## [What you will do]
Copy the records below word for word, starting with the line that contains "Where should I" and continuing through the end of the records, and leave out the pictures.

## [Excerpted data]
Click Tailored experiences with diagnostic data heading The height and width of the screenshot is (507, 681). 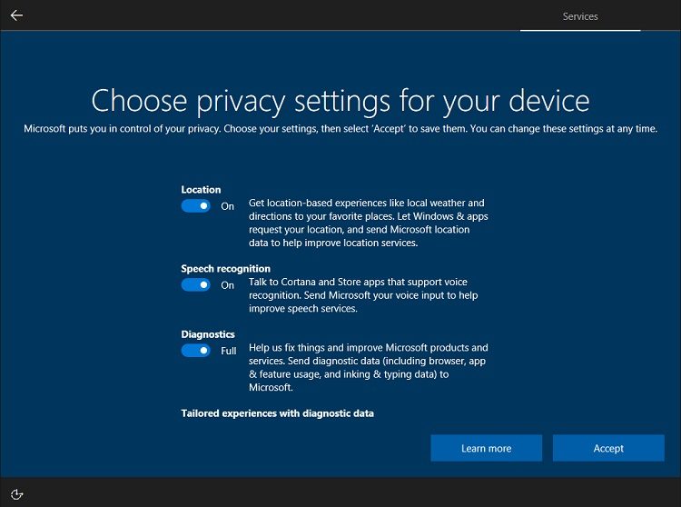point(277,413)
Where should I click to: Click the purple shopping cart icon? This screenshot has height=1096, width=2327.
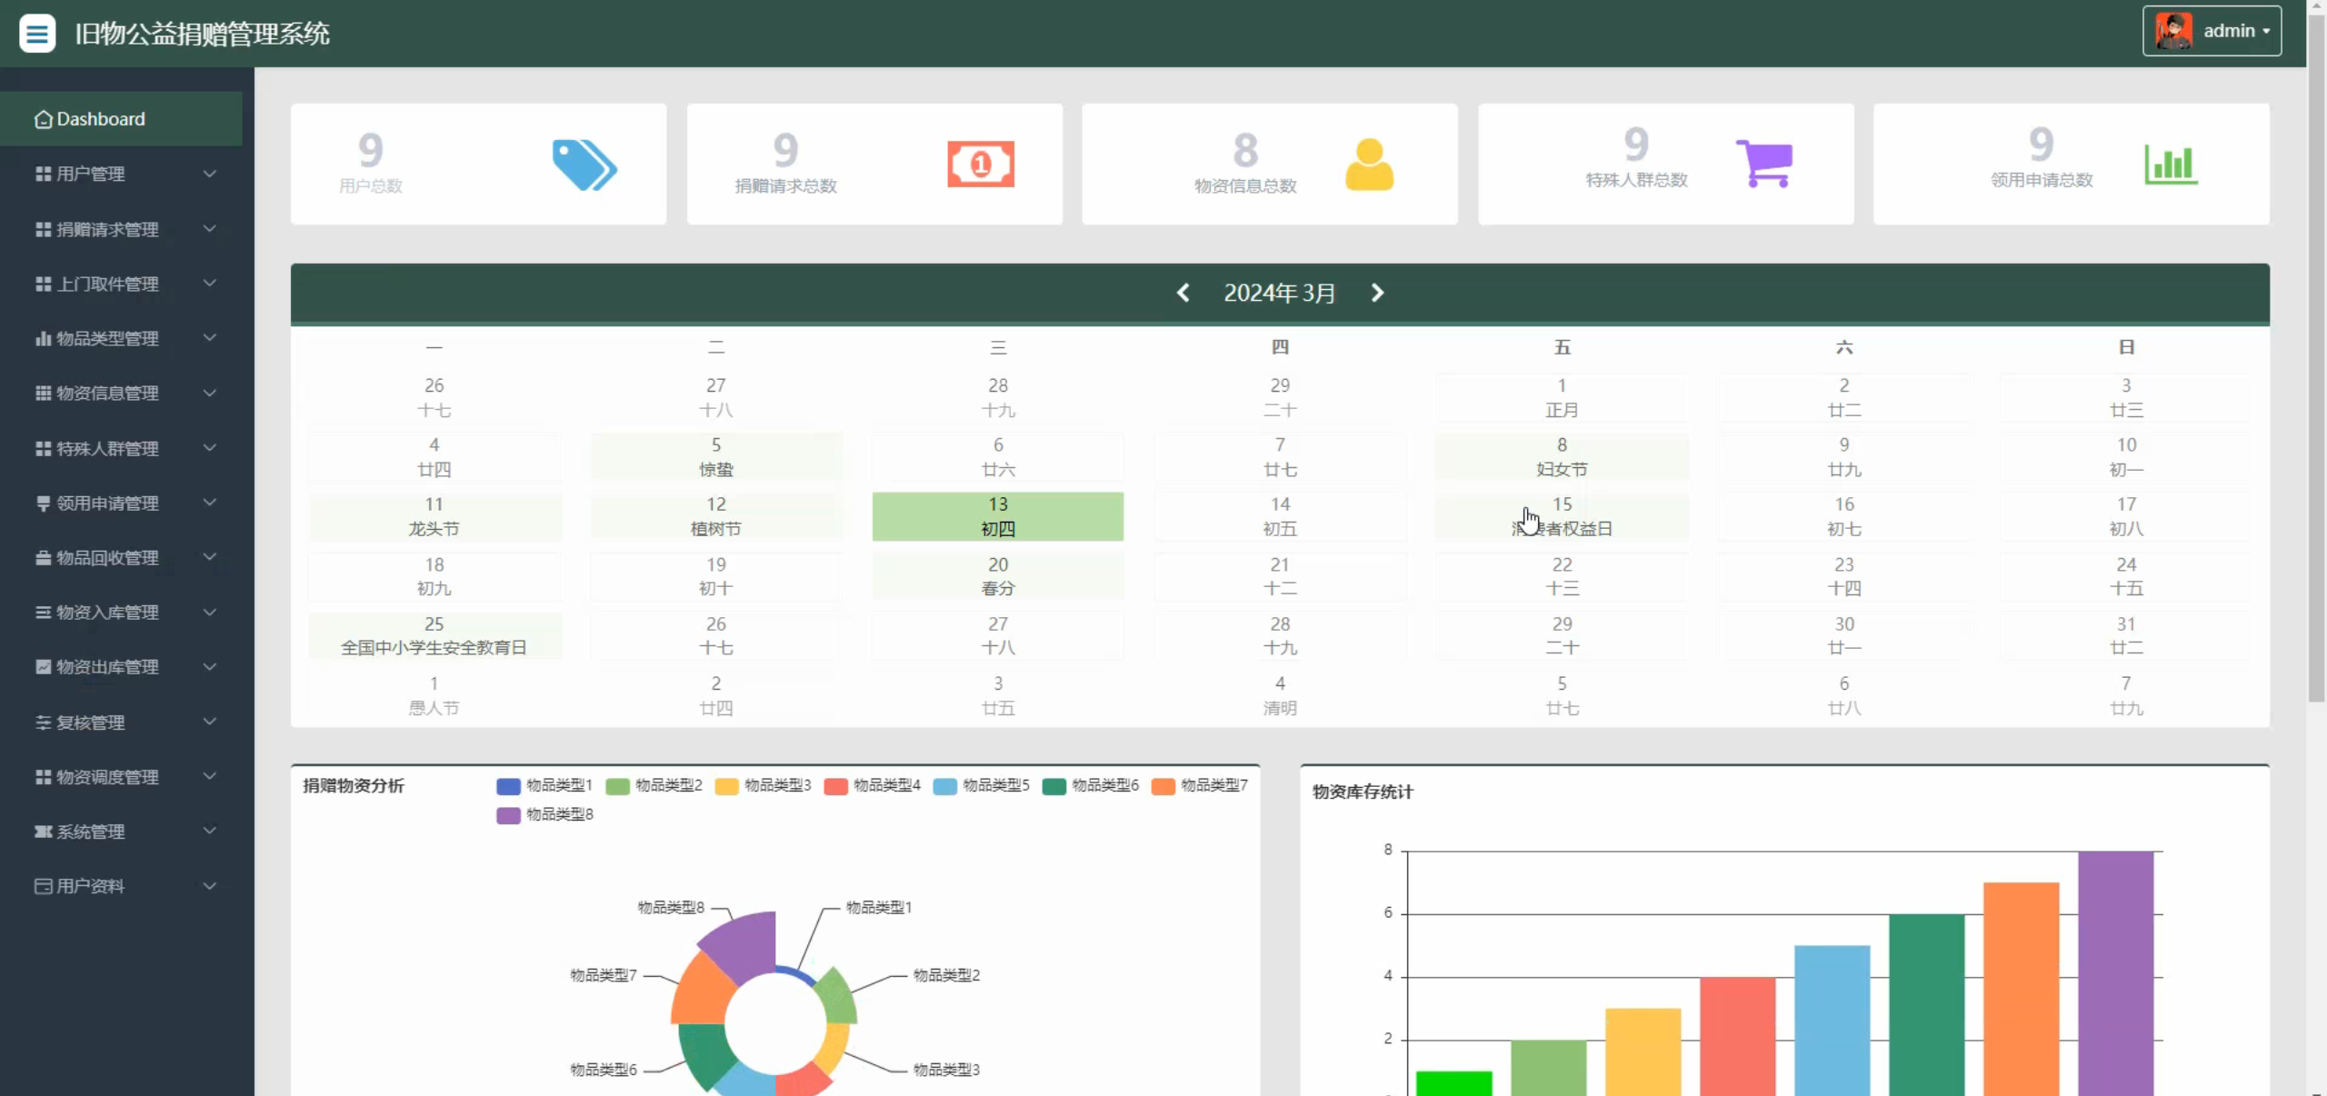(x=1764, y=164)
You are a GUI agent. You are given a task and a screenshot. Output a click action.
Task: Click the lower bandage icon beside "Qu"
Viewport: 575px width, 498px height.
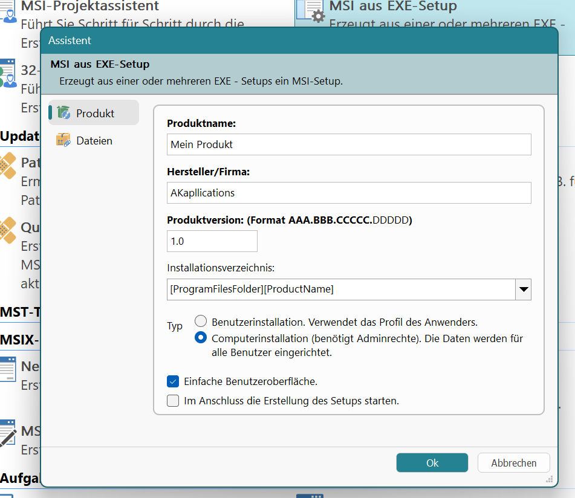point(7,230)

## [Solution to this task]
Where should I click to: Click the purple shopping cart icon? This screenshot has height=1096, width=2327.
(x=1764, y=164)
You are a GUI agent. You are given a task and a screenshot. Output a click action.
Task: Click the lower bandage icon beside "Qu"
Viewport: 575px width, 498px height.
point(7,230)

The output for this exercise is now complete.